To avoid a potentially catastrophic collision capable of curtailing our commercial salmon season before it even began, time was of the absolute essence. There certainly wasn’t time to complete a cleanup on aisle #2 (pun intended), so I did what any sensible skipper would do and scooted my bucket further forward on the flying bridge, grabbed the well-worn wheel, and turned it hard starboard with all the muscle I could muster. Nothing! Zero! Zilch! I had forgotten to turn off the autopilot in my haste to make waste.

Now only a mere boat length and a half ahead, the log was close enough for me to see the bevy of blade-sharp barnacles shod to its side, each capable of gouging the ever-living hell out of my hull or worse.

Abandoning whatever dignity a bottomless bucket-butted 21-year-old seiner skipper had left, I screamed at the top of my lungs, “TURN OFF THE AUTOPILOT!” Fully expecting the next noise, I heard the sickening smash of waterlogged wood meeting fragile fiberglass; I was instead answered by the voice of an angel shaped like my skiffman Larry shouting back at me, “I don’t see an off switch, and why are you screaming like a girl?!”
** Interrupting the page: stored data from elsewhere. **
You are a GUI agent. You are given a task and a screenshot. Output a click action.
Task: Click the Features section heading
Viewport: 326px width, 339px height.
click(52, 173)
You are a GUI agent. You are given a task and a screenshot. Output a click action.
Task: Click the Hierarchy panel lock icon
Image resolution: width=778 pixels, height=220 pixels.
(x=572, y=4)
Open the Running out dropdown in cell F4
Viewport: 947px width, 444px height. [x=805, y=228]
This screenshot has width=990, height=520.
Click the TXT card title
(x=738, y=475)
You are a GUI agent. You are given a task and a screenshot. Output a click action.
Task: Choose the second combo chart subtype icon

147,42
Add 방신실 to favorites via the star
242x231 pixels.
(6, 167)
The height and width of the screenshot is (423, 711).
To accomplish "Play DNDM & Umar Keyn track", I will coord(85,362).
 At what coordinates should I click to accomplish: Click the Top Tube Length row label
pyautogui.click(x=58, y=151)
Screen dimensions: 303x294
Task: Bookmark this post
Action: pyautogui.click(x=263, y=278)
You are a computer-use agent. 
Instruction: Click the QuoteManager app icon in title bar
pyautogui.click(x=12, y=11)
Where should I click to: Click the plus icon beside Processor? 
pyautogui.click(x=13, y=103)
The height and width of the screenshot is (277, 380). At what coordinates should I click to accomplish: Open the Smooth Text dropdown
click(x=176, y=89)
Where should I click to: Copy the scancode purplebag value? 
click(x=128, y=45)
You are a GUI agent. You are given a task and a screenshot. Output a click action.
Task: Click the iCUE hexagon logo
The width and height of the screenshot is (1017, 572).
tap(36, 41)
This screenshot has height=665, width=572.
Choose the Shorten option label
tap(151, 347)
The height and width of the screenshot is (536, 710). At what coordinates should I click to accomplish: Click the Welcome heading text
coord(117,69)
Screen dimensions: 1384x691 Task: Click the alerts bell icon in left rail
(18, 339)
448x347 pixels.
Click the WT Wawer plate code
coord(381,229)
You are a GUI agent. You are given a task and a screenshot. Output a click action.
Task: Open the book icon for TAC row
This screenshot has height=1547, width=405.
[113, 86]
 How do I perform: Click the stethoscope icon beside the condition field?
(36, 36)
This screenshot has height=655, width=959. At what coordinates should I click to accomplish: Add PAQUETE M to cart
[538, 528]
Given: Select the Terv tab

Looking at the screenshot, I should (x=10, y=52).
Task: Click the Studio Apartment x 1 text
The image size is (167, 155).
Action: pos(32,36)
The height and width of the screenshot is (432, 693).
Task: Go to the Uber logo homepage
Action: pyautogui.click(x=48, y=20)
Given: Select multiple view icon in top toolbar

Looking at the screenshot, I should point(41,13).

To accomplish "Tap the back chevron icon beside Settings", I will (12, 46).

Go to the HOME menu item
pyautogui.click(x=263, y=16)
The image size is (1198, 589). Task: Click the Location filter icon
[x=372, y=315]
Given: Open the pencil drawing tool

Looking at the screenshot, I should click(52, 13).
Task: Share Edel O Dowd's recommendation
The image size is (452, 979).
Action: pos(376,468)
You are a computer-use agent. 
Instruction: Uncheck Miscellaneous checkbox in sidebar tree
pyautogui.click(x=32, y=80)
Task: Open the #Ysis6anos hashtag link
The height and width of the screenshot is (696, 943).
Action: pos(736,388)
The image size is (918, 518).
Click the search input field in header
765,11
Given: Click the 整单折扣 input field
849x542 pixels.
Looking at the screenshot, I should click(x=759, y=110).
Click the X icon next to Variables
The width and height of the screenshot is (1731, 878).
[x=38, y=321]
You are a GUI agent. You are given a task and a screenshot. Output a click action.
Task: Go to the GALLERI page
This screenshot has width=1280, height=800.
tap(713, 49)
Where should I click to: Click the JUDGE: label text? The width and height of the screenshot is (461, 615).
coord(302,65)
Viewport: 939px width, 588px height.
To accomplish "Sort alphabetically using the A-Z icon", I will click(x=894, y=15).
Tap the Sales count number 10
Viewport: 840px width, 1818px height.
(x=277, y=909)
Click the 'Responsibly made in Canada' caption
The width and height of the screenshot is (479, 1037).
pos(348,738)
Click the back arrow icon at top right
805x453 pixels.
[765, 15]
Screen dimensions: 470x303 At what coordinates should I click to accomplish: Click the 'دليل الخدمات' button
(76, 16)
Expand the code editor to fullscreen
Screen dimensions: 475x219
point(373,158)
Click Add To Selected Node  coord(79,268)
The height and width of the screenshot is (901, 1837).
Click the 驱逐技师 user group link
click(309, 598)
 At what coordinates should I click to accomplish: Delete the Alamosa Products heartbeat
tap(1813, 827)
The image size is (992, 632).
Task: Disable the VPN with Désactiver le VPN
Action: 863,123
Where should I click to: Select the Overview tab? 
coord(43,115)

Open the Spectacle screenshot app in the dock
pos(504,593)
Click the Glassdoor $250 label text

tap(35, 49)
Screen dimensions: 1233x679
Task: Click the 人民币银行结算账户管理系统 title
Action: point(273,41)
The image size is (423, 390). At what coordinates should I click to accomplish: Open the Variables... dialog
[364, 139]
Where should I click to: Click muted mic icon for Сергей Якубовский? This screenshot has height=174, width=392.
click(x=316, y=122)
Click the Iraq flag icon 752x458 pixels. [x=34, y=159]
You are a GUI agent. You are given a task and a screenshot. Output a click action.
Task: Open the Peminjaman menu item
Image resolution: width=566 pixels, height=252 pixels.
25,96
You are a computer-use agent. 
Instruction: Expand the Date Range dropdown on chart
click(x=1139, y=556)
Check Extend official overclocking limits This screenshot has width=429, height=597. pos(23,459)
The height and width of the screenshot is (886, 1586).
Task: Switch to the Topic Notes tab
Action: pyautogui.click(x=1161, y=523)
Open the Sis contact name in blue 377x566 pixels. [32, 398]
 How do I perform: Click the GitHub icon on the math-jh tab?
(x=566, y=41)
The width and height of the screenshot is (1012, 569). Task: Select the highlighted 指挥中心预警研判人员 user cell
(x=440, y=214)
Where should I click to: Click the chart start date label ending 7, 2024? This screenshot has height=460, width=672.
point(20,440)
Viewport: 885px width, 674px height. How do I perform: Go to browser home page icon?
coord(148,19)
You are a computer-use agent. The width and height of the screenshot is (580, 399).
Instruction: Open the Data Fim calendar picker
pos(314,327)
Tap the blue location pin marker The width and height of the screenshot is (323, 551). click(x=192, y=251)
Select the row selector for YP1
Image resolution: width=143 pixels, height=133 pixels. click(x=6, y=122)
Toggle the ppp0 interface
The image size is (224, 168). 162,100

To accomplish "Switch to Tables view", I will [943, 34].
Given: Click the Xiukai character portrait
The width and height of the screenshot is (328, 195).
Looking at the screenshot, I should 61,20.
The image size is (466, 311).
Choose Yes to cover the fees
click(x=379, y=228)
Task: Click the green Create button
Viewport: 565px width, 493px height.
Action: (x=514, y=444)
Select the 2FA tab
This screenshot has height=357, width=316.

“Turn it to STANDBY, Larry, STANDBY,” I screamed as the log loomed only a few feet before our bow. No sooner did I hear his “Roger” response than I felt the bucket beneath me start to swing and sway as the boat abruptly swung starboard. Amidst all the excremental excitement, I had forgotten that not only was the rudder turned hard to starboard, but I had also forgotten to hold on.

The last thing I saw before toppling from my 5-gallon throne and plopping into a putrid pile of self-made mess consisting of secondhand Spam and Charmin was that damn demon log barely brushing our bow while a stupid seagull hitching a ride on the submerged cedar callously cackled up at me. The bastard bird appeared equally aware and amused by the shitty situation I’d found myself in. 

Sure enough, the ensuing calamity and commotion roused even the sleepiest of sailors from their shuteye slumber as I rose from my back and turned to see the frightened, fixated faces of my crew looking up at me in wide-eyed bewilderment from the deck below.

Despite their drowsy demeanor, it didn’t take long for my crew to put two and poo together as their state of horror transformed into hilarity in a mere matter of moments. A chorus of laughter at my expense echoed across the oceans as I sheepishly stripped out of my soiled sweats, contemplated cleaning strategies, and wondered when/if I’d ever recover from my blasphemous bucket blunder.

After swearing my crew to an oath of solemn secrecy that I knew darn well would evaporate the instant we arrived back in port, I quickly acquainted Larry with wheel watch at the helm before going to the galley and grabbing a bottle of Dawn dish soap along with a sacrificial sponge. The same blue bucket that had been my downfall would soon be my salvation.

The dish soap and saltwater shower cleansed everything but my embarrassment as I dried myself off on deck, got redressed, and eventually re-entered the cabin to the sound of sarcastic slow claps from my crew of comedians clad in XtraTufs. After settling back into my seat at the helm, I stole a little look at my trusty Timex, surprised to see that although I’d already taken a fowl shower, it wasn’t even 8 AM.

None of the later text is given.